A Bollwiller, après 96 ans de bons et loyaux services la quincaillerie familiale Wagner ferme définitivement ses portes. Entre soulagement et tristesse, l'actuel propriétaire, Dominique Blumstein, part à la retraite sans avoir de repreneur.

C'est un service de proximité installé en plein centre-ville comme on n'en fait plus et qui doit malheureusement disparaitre du paysage de Bollwiller, une petite commune haut-rhinoise, au nord de Mulhouse. Créée en 1926 par Joseph Wagner, la quincaillerie ferme définitivement ses portes cet automne. 

La petite entreprise familiale devra cesser toute activité le 30 novembre. A deux doigts de fêter son centenaire. Un crève-cœur pour l'actuel propriétaire, Dominique Blumstein, qui cherche un repreneur depuis 5 ans : "Un compromis de vente avait été signé début juillet, tout était prêt, mais les banques n'ont pas suivi".

Reprendre du service n'était pas une option. A 67 ans, Dominique Blumstein estime avoir gagné le droit de partir à la retraite. Il y pensait depuis un moment, avec son épouse, mais il attendait un successeur qui finalement n'arrivera pas. Alors contraint et forcé c'est la liquidation. "On est partagé entre un sentiment de désolation, parce qu'au bout de 96 ans le magasin va s'arrêter, et un sentiment de soulagement parce qu'on va enfin pouvoir se poser mon épouse et moi et profiter des petit-enfants".

Une petite entreprise qui a traversé toutes les crises

Ce lundi matin, Dominique et son épouse préparent la liquidation. Couteaux suisses, parapluies, pinces coupantes, vaisselle et autres articles de bricolage sont étiquetés à prix cassés, jusqu'à moins 30%. "Et pourtant ça marchait très bien. On a traversé toutes les crises, ça avait bien repris, surtout après le covid".

La quincaillerie semblait pouvoir aborder son siècle d'existence en pleine forme et en toute sérénité. Dominique avait racheté l'affaire à la famille Wagner en 2010, après y avoir été employé 33 ans : "Quand je suis rentré ici j'avais 22 ans, mon père y travaillait depuis 1930. J'ai été embauché comme dépanneur électroménager, vendeur puis monteur et au fur et à mesure j'ai pris un peu d'initiatives. Quand les anciens patrons ont pris leur retraite je me suis dit pourquoi pas. C'était en 2010, il y a 12 ans". La petite entreprise a prospéré. Cinq employés y travaillaient jusqu'à ce jour. 

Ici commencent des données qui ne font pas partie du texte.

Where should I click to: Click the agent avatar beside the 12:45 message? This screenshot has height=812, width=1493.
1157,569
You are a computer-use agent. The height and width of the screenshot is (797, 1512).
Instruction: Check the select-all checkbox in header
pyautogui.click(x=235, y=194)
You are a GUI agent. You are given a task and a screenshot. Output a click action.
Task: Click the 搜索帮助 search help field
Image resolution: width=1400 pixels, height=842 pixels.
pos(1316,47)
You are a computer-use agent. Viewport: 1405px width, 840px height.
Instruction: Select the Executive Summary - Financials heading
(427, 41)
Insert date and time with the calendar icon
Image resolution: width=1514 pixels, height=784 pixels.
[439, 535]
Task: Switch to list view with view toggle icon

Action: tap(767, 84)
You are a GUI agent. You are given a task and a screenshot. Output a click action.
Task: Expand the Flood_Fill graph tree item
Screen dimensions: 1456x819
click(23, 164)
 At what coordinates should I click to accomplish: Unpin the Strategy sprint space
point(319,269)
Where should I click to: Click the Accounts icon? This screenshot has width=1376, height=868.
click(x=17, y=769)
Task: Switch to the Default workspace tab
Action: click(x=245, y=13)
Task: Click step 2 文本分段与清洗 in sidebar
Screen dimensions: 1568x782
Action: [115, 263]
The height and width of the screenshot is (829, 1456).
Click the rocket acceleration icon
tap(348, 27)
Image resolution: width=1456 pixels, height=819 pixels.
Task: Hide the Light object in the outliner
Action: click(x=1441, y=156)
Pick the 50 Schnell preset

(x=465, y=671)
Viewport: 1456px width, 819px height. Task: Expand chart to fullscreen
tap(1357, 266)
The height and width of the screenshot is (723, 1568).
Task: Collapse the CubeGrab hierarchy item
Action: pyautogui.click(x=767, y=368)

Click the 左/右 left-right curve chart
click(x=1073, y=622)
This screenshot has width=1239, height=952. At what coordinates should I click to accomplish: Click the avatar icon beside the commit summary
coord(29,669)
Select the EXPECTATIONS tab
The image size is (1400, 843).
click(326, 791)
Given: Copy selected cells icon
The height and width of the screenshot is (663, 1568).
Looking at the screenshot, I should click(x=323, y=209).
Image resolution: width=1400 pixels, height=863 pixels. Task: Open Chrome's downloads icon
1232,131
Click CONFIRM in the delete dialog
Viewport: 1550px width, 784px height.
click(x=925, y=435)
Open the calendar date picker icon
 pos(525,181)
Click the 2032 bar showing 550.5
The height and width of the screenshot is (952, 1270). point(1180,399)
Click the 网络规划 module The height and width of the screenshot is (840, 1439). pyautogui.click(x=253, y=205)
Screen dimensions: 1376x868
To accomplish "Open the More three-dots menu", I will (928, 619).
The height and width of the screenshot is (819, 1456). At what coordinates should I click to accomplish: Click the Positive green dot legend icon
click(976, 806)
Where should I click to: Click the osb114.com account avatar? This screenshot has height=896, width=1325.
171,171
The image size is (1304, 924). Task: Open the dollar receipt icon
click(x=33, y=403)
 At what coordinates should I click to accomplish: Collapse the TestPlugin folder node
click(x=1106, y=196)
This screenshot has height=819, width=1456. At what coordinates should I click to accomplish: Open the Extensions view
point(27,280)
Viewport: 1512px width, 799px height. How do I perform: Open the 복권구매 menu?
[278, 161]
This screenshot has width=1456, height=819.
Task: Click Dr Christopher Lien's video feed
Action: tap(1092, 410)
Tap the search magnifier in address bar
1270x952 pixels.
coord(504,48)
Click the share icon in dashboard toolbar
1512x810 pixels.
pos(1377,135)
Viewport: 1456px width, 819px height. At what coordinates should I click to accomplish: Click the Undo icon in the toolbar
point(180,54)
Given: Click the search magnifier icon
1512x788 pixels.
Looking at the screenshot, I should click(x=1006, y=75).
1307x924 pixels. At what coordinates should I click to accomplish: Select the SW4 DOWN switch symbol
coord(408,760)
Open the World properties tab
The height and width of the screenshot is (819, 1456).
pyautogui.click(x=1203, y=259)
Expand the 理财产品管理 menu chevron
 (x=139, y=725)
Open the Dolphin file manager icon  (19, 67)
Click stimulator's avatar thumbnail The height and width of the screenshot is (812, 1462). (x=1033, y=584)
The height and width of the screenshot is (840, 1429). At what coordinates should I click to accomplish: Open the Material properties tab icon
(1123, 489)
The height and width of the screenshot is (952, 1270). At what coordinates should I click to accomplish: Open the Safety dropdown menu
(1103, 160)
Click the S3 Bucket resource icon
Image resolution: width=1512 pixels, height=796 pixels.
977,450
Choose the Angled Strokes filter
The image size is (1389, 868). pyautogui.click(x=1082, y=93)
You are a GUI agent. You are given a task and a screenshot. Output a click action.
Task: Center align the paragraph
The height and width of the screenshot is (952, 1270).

Jamais Dominique n'aurait imaginé qu'un jour la quincaillerie soit obligée de mettre la clé sous la porte. "Fermer n'était pas ce que j'envisageais. C'était une éventualité parce qu'aujourd'hui les jeunes n'ont plus envie de passer des heures et des heures au boulot mais ça ne s'est pas fait à cause d'une banque qui s'est retirée. J'étais prêt à rester trois mois avec le repreneur pour l'initier au métier".

Oui mais voila, le sort en a décidé autrement. D'ici un ou deux mois tout le stock doit avoir été liquidé. A l'heure de l'ouverture, ce lundi en début d'après-midi, ils étaient déjà une bonne centaine à se presser à l'entrée de la quincaillerie. Une bonne affaire pour les clients, beaucoup moins pour le village, qui va perdre, dans cette opération, un peu de son âme.